[Exercise]
Please convert the entries below into a JSON list of strings, with one string for each line and no strings for blank lines.

++++ Data for this exercise

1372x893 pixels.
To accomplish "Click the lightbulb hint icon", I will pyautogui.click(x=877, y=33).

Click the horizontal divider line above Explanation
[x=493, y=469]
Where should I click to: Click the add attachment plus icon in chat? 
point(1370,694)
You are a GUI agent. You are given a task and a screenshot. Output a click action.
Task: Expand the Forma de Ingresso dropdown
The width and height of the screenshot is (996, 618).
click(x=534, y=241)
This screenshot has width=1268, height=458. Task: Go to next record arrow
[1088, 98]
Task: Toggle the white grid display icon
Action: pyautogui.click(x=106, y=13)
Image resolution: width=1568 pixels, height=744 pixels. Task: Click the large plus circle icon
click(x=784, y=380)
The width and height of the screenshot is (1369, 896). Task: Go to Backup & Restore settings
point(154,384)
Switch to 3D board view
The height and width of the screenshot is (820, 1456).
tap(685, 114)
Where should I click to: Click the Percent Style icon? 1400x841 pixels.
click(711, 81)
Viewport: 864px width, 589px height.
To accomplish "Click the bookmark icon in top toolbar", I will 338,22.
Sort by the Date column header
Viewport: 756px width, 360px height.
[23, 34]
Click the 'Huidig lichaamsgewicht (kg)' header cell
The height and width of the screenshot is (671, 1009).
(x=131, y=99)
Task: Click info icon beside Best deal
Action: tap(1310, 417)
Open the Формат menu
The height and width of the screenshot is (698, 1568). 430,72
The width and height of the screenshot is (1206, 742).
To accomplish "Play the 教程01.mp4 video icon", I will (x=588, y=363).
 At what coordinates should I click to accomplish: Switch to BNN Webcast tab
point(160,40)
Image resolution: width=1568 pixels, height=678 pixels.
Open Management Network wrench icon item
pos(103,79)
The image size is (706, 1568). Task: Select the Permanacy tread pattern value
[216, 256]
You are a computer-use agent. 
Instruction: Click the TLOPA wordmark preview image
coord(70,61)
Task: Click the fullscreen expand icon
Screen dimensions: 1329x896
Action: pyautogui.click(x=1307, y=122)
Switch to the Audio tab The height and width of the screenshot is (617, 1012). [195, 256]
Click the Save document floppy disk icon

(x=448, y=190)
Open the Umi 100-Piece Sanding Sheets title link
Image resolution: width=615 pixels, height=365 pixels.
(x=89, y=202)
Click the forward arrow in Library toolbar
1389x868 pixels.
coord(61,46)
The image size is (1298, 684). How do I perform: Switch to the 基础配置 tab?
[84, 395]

++++++++

[Written reply]
[
  "1372x893 pixels.",
  "To accomplish \"Click the lightbulb hint icon\", I will pyautogui.click(x=877, y=33).",
  "Click the horizontal divider line above Explanation",
  "[x=493, y=469]",
  "Where should I click to: Click the add attachment plus icon in chat? ",
  "point(1370,694)",
  "You are a GUI agent. You are given a task and a screenshot. Output a click action.",
  "Task: Expand the Forma de Ingresso dropdown",
  "The width and height of the screenshot is (996, 618).",
  "click(x=534, y=241)",
  "This screenshot has width=1268, height=458. Task: Go to next record arrow",
  "[1088, 98]",
  "Task: Toggle the white grid display icon",
  "Action: pyautogui.click(x=106, y=13)",
  "Image resolution: width=1568 pixels, height=744 pixels. Task: Click the large plus circle icon",
  "click(x=784, y=380)",
  "The width and height of the screenshot is (1369, 896). Task: Go to Backup & Restore settings",
  "point(154,384)",
  "Switch to 3D board view",
  "The height and width of the screenshot is (820, 1456).",
  "tap(685, 114)",
  "Where should I click to: Click the Percent Style icon? 1400x841 pixels.",
  "click(711, 81)",
  "Viewport: 864px width, 589px height.",
  "To accomplish \"Click the bookmark icon in top toolbar\", I will 338,22.",
  "Sort by the Date column header",
  "Viewport: 756px width, 360px height.",
  "[23, 34]",
  "Click the 'Huidig lichaamsgewicht (kg)' header cell",
  "The height and width of the screenshot is (671, 1009).",
  "(x=131, y=99)",
  "Task: Click info icon beside Best deal",
  "Action: tap(1310, 417)",
  "Open the Формат menu",
  "The height and width of the screenshot is (698, 1568). 430,72",
  "The width and height of the screenshot is (1206, 742).",
  "To accomplish \"Play the 教程01.mp4 video icon\", I will (x=588, y=363).",
  " At what coordinates should I click to accomplish: Switch to BNN Webcast tab",
  "point(160,40)",
  "Image resolution: width=1568 pixels, height=678 pixels.",
  "Open Management Network wrench icon item",
  "pos(103,79)",
  "The image size is (706, 1568). Task: Select the Permanacy tread pattern value",
  "[216, 256]",
  "You are a computer-use agent. ",
  "Instruction: Click the TLOPA wordmark preview image",
  "coord(70,61)",
  "Task: Click the fullscreen expand icon",
  "Screen dimensions: 1329x896",
  "Action: pyautogui.click(x=1307, y=122)",
  "Switch to the Audio tab The height and width of the screenshot is (617, 1012). [195, 256]",
  "Click the Save document floppy disk icon",
  "(x=448, y=190)",
  "Open the Umi 100-Piece Sanding Sheets title link",
  "Image resolution: width=615 pixels, height=365 pixels.",
  "(x=89, y=202)",
  "Click the forward arrow in Library toolbar",
  "1389x868 pixels.",
  "coord(61,46)",
  "The image size is (1298, 684). How do I perform: Switch to the 基础配置 tab?",
  "[84, 395]"
]